Problem to work on: Please identify each row below that contains the string "coordinates" and copy those rows in full. Case counts.

Records for this task:
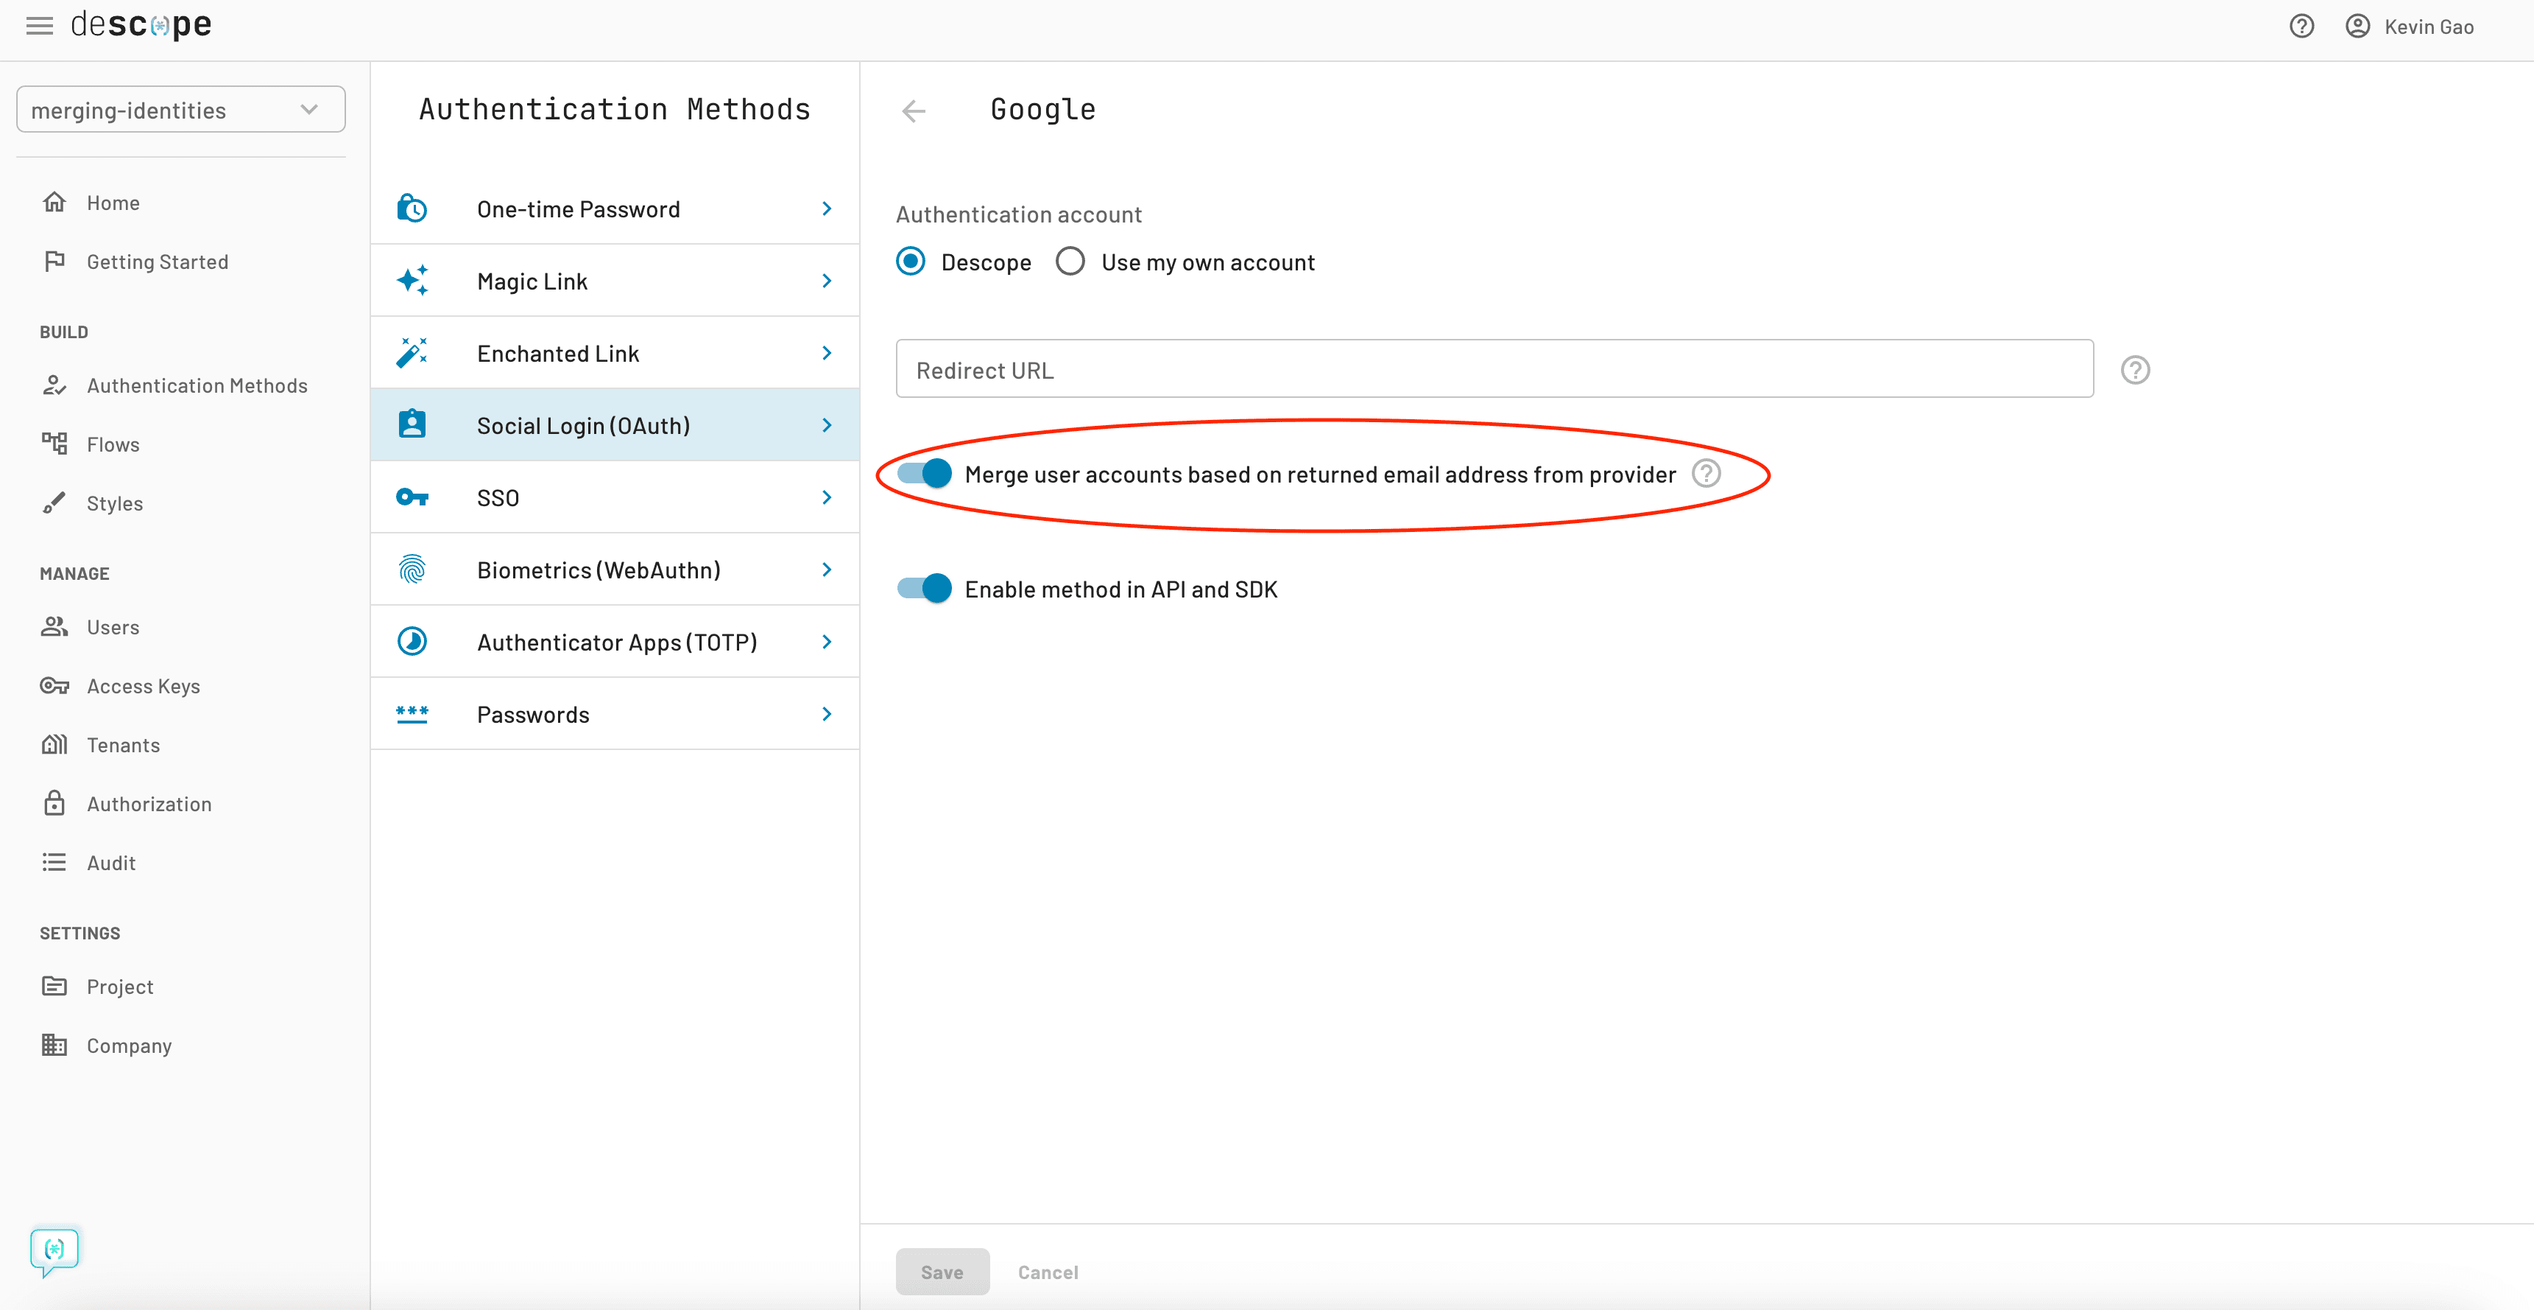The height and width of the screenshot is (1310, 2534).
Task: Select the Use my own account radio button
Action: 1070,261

---

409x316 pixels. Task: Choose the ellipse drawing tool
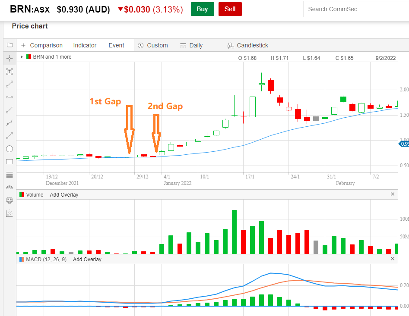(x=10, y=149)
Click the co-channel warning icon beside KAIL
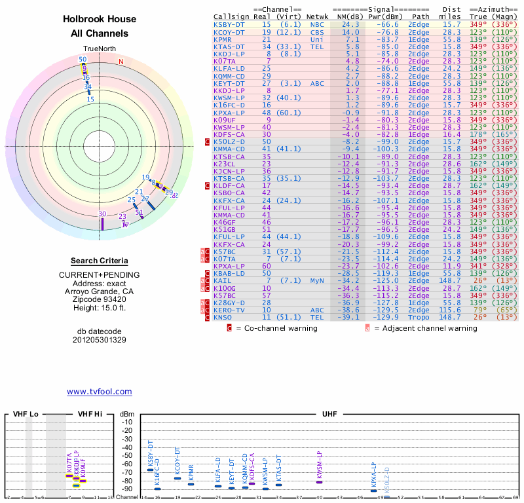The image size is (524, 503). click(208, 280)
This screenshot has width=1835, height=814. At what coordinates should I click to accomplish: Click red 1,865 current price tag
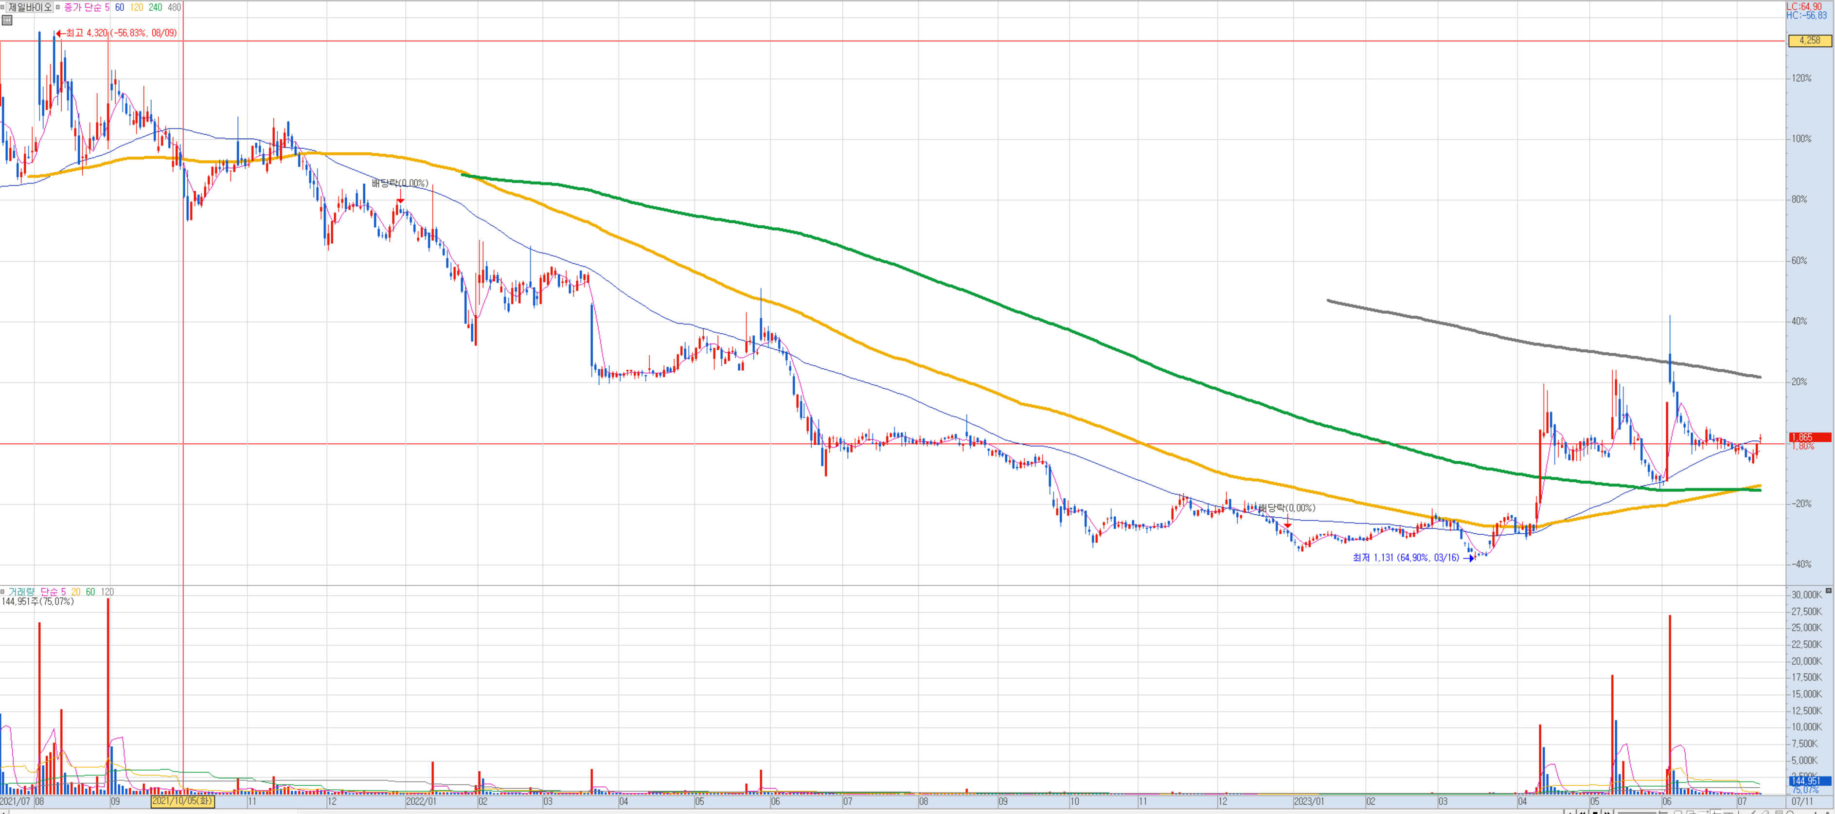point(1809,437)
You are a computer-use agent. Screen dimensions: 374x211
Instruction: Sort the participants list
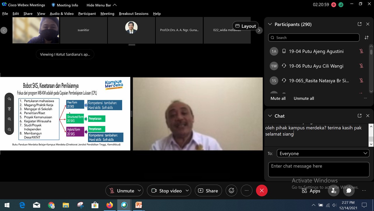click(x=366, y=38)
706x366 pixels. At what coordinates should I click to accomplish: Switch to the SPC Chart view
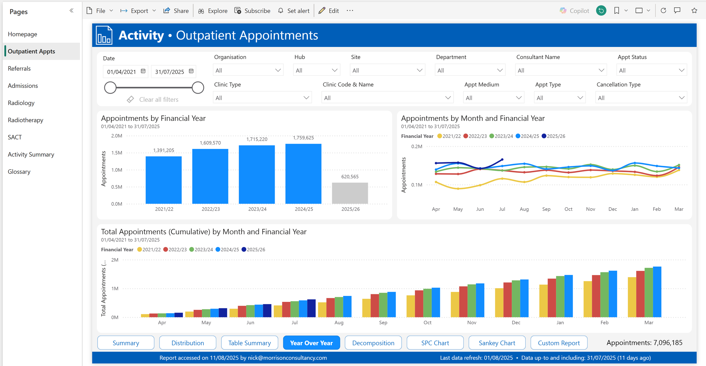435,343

Result below:
This screenshot has width=1835, height=814. At what coordinates should I click to accomplish: Click red 1,865 current price tag
706x366 pixels. At what coordinates should I click to accomplish: Switch to the SPC Chart view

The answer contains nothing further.